L’unico vero volto nuovo del campionato della NutriBullet Treviso Basket di questa stagione, Justin Alston si è raccontato nella rubrica LBA “5 domande a…”
Tre vittorie consecutive che hanno portato Treviso solo una posizione sotto le migliori otto del campionato. Qual è stato il click che vi ha aiutato a invertire la tendenza dopo un inizio complicato?
Abbiamo capito quanto fosse importante rimanere concentrati e non perdere la testa dopo una sconfitta o dopo una rimonta. Ci siamo fatti un esame di coscienza, abbiamo iniziato ad affrontare ogni partita con la massima concentrazione, seguendo nello specifico tutto ciò che il coach ci chiede di fare. Giocare di squadra e dare meno spazio agli individualismi, sfruttare la nostra fisicità e mostrare un approccio più aggressivo invece di rimanere passivi e aspettare le giocate degli avversari.
Coach Vitucci e i tuoi compagni si sono fidati di te fin da subito, hanno notato le tue qualità come essere umano e come giocatore. Che tipo di rapporto hai instaurato con tutti loro?
I miei compagni e tutto lo staff hanno avuto tanta fiducia nelle mie capacità e questo mi ha aiutato moltissimo sia nell’approccio al campionato sia nel credere in me stesso. Coach Vitucci e io abbiamo tanta fiducia l’uno nei confronti dell’altro, un altro aspetto davvero tanto importante. Il rapporto con i compagni è nato in modo naturale e prosegue a vele spiegate, ci troviamo bene. Tutti loro sono giocatori di talento e dotati di forte mentalità.
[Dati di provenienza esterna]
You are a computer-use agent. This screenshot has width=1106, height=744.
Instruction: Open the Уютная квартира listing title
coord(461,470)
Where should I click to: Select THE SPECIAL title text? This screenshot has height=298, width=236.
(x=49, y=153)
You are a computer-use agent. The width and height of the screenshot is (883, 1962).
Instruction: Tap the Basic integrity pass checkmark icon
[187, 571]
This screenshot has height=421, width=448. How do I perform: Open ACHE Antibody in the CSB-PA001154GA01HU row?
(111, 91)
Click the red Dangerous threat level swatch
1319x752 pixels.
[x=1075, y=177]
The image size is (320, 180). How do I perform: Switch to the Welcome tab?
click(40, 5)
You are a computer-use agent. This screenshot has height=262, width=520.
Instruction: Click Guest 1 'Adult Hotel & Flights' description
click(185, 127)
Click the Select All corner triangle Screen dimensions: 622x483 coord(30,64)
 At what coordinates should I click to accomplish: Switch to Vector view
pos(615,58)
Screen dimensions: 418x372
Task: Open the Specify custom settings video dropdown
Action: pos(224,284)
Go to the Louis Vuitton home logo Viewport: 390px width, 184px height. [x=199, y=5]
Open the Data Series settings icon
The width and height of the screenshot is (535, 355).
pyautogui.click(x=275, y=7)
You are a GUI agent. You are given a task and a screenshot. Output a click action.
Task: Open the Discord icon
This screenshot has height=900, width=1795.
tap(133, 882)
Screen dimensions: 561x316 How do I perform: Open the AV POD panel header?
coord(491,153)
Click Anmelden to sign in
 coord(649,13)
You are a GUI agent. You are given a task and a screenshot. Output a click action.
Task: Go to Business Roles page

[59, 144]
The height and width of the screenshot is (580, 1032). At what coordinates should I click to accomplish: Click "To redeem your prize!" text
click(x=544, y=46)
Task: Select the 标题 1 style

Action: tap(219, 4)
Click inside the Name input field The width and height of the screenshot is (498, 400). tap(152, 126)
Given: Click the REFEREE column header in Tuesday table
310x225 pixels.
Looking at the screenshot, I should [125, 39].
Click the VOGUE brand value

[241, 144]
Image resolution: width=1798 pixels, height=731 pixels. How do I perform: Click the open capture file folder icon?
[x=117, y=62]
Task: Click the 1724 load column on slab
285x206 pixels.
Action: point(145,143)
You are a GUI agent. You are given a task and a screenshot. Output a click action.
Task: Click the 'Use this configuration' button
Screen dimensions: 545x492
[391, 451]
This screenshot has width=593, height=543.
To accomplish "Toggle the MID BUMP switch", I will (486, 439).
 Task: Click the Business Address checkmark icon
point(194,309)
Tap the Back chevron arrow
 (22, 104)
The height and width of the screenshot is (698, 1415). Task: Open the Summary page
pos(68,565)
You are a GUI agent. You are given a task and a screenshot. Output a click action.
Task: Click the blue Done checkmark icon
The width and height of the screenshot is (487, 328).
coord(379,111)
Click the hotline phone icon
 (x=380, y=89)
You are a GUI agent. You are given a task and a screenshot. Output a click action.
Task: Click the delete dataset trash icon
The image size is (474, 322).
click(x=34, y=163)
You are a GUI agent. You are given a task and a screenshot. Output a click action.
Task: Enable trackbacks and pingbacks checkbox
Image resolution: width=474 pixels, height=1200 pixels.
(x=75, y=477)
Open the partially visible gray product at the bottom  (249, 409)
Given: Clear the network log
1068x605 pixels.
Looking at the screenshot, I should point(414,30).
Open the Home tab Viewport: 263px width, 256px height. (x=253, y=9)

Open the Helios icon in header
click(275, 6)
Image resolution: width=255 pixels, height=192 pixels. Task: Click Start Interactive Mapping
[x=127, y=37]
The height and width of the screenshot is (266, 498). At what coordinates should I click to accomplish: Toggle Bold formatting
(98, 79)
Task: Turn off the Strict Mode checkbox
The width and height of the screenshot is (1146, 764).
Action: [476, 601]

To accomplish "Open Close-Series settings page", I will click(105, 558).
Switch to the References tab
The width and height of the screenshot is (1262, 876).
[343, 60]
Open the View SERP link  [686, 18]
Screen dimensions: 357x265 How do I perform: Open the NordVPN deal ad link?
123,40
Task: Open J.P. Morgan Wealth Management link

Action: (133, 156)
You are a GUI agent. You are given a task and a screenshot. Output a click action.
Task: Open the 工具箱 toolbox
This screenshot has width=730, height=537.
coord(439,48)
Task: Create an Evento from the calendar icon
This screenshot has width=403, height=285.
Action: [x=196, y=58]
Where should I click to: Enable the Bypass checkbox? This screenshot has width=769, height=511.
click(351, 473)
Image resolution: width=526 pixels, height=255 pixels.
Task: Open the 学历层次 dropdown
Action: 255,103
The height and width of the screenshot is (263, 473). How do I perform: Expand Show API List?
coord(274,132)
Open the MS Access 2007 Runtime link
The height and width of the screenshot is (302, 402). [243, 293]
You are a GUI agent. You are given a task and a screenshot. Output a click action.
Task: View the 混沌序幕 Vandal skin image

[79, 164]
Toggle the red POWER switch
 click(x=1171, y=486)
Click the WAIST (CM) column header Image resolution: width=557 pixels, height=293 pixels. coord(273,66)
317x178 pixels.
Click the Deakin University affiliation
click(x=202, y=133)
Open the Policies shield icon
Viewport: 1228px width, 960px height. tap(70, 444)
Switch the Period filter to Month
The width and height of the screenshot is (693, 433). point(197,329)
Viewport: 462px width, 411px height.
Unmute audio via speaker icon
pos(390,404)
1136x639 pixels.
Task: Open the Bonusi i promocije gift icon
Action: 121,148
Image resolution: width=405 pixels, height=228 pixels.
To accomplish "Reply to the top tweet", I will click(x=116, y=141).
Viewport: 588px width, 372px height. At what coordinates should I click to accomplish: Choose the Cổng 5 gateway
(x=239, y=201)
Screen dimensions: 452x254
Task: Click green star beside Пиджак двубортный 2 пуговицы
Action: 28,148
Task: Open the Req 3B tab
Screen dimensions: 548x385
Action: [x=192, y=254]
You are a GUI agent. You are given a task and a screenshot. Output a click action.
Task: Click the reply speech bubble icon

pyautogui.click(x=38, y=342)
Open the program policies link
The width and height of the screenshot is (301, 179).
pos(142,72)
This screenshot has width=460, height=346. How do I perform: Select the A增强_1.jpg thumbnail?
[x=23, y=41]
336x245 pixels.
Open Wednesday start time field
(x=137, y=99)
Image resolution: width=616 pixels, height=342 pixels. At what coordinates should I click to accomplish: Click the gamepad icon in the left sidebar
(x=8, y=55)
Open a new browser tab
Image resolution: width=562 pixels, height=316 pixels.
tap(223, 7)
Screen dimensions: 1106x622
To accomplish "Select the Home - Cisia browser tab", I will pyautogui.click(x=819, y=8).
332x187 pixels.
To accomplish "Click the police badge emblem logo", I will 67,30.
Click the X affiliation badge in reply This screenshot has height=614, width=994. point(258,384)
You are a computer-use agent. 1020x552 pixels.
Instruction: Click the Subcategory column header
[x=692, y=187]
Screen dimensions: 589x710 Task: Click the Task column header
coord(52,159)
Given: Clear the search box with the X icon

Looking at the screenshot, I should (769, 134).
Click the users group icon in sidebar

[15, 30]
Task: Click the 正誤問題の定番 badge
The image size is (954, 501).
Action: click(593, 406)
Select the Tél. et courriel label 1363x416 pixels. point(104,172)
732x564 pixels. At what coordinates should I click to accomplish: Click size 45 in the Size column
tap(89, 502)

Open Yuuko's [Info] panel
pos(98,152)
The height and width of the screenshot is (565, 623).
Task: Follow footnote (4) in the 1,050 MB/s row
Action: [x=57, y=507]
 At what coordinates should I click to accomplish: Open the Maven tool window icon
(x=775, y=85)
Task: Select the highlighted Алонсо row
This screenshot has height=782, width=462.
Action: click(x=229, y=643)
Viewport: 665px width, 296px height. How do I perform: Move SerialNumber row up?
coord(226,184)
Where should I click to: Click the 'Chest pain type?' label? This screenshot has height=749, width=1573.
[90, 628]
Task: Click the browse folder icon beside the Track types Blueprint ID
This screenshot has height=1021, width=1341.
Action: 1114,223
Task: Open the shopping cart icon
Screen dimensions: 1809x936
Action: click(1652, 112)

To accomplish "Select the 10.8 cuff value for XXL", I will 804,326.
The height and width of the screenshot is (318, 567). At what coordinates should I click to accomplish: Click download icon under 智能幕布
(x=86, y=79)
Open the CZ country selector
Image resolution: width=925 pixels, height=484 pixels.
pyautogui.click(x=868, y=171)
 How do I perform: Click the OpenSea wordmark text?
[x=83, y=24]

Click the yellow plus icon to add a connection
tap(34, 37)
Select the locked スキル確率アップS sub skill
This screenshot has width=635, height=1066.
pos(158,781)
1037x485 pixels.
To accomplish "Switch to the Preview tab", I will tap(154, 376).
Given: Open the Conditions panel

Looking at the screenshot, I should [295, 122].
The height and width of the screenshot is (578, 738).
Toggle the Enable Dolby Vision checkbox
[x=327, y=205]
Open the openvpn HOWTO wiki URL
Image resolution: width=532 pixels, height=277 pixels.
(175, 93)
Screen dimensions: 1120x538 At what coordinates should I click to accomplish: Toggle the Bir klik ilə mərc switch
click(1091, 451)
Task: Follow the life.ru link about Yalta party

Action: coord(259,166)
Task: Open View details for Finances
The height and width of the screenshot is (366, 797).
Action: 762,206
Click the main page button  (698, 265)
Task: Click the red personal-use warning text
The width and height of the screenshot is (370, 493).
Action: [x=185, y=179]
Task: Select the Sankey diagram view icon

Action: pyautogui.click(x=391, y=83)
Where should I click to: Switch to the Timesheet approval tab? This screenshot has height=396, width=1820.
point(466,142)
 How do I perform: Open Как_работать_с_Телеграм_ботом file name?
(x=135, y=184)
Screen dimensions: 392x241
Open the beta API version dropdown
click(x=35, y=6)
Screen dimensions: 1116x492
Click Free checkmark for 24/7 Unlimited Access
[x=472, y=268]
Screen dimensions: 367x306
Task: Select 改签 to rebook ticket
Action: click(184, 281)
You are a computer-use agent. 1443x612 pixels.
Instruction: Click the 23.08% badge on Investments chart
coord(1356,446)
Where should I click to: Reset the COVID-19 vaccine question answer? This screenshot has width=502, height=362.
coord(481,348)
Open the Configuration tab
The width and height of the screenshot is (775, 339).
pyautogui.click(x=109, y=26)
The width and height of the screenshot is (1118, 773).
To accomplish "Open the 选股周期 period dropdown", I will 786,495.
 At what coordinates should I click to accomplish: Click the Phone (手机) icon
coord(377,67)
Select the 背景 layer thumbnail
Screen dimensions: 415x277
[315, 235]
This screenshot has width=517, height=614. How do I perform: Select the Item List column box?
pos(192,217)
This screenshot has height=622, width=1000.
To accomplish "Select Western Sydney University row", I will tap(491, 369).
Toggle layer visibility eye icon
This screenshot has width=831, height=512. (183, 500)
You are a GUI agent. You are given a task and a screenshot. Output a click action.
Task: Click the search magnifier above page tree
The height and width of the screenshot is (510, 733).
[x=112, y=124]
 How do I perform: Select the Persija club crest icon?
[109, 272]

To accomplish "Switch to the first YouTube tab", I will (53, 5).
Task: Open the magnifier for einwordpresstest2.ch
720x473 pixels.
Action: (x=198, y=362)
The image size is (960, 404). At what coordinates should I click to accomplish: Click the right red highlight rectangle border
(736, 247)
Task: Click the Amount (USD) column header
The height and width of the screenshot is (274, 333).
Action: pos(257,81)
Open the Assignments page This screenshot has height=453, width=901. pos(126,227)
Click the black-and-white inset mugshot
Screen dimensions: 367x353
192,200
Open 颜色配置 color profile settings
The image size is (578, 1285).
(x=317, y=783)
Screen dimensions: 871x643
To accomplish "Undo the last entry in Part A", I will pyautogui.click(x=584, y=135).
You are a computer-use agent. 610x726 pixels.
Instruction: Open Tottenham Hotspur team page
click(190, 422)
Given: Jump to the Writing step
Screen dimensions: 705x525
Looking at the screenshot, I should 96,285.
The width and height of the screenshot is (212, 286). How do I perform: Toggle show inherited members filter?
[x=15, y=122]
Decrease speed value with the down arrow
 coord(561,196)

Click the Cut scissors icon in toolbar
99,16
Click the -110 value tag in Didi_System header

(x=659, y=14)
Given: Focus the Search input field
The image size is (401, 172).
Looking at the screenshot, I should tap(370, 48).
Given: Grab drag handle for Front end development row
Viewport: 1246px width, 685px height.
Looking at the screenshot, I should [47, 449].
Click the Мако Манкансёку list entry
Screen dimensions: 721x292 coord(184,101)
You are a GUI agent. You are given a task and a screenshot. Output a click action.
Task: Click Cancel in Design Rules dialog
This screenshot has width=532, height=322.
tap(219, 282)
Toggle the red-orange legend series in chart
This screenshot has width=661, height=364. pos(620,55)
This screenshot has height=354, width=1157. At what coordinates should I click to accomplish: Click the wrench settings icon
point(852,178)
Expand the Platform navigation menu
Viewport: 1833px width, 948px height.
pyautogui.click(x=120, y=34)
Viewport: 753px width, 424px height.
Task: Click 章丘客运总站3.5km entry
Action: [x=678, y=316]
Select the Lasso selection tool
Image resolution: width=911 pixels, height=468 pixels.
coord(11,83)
Questo è il tuo primo anno in Italia dopo una serie di esperienze in giro per il mondo. Il tuo approdo qui è stato esattamente come lo avevi immaginato? Ti ha sorpreso qualcosa in particolare?
Venire qui in Italia si è rivelata una scelta azzeccata. In pochissimo tempo mi sono reso conto quanto tutto questo sia stato ciò che desideravo per proseguire la mia carriera, anzi è stato molto di più. Nonostante sia appena iniziato il mio primo anno qui, posso dire tranquillamente che questo è uno dei posti migliori in cui io sia mai stato e giocare nel vostro campionato è qualcosa di emozionante.
Ti definisci un giocatore “operaio”, come nasce questa etichetta? Quanto ha inciso questa etica del lavoro nella tua crescita da giocatore professionista?
La mentalità da giocatore “operaio” nasce proprio dalla maniera in cui sono cresciuto e dalla mia passione, oltre che dalla mia voglia di mettermi in gioco e migliorare giorno dopo giorno. Penso di averlo dimostrato nella mia volontà di viaggiare il mondo e nel voler giocare in tanti paesi diversi; esplorando nuove culture e livelli diversi di pallacanestro; mantenendo lo stesso impatto dentro e fuori dal campo; aiutando la mia squadra a raggiungere gli obiettivi prefissati.
Sappiamo che sei particolarmente legato alla tua famiglia e alla tua fidanzata, avresti voglia di raccontarci qualcosa in più riguardo a loro?
La mia famiglia è ciò che mi motiva ogni giorno, tutti loro rappresentano una grossa spinta in tutto ciò che faccio. Dio mi ha donato tutto questo talento e mi ha dato la possibilità di fare ciò che amo, perciò voglio sfruttare al meglio queste occasioni e mostrare la miglior versione di me stesso. In questo percorso, un ruolo fondamentale lo ha avuto e lo ha tutt’ora la mia fidanzata: lei c’è sempre stata, è presente in ogni momento della mia vita; mi aiuta a rimanere allineato con i miei obiettivi sia mentalmente sia spiritualmente.